--- Start MATERIALS PROVIDED ---
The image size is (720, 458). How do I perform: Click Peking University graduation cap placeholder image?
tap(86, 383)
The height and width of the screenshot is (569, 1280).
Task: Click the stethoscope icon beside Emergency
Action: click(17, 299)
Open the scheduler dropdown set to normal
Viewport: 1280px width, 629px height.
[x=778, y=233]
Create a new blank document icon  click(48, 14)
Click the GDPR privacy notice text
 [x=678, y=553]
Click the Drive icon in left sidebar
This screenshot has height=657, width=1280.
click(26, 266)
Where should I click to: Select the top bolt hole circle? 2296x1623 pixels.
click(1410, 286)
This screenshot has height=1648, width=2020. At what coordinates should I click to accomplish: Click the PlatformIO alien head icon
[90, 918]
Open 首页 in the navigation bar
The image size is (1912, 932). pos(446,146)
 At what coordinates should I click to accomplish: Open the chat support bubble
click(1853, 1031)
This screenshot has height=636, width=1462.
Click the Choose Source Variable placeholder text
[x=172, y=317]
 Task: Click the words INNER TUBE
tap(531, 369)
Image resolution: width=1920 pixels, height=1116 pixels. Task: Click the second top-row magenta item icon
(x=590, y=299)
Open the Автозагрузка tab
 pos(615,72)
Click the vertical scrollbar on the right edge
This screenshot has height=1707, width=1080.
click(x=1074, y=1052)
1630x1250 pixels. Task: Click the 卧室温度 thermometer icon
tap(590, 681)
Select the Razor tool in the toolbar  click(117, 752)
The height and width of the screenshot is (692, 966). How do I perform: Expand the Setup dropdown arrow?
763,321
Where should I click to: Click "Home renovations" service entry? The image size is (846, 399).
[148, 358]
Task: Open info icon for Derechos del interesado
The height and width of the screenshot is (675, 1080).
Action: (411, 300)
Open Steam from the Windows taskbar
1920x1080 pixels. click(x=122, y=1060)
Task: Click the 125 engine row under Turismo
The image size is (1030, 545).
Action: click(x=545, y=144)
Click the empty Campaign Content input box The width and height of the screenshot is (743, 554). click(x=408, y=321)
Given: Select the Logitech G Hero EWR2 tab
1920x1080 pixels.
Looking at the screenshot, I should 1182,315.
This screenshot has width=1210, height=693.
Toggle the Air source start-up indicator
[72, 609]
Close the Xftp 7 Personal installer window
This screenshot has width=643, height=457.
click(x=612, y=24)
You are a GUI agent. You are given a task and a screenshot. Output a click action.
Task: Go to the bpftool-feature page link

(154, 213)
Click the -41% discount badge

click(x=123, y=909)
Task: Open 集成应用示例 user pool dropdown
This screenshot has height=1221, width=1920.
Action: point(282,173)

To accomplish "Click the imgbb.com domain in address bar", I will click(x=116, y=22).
--- End MATERIALS PROVIDED ---
--- WHAT THE EXERCISE ASKS ---
Reproduce the listing verbatim between the lines holding "Open 首页 in the navigation bar" and "1920x1080 pixels. click(x=122, y=1060)", inclusive.

--- PROBLEM SOLUTION ---
Open 首页 in the navigation bar
The image size is (1912, 932). pos(446,146)
 At what coordinates should I click to accomplish: Open the chat support bubble
click(1853, 1031)
This screenshot has height=636, width=1462.
Click the Choose Source Variable placeholder text
[x=172, y=317]
 Task: Click the words INNER TUBE
tap(531, 369)
Image resolution: width=1920 pixels, height=1116 pixels. Task: Click the second top-row magenta item icon
(x=590, y=299)
Open the Автозагрузка tab
 pos(615,72)
Click the vertical scrollbar on the right edge
This screenshot has height=1707, width=1080.
click(x=1074, y=1052)
1630x1250 pixels. Task: Click the 卧室温度 thermometer icon
tap(590, 681)
Select the Razor tool in the toolbar  click(117, 752)
The height and width of the screenshot is (692, 966). How do I perform: Expand the Setup dropdown arrow?
763,321
Where should I click to: Click "Home renovations" service entry? The image size is (846, 399).
[148, 358]
Task: Open info icon for Derechos del interesado
The height and width of the screenshot is (675, 1080).
Action: (411, 300)
Open Steam from the Windows taskbar
1920x1080 pixels. click(x=122, y=1060)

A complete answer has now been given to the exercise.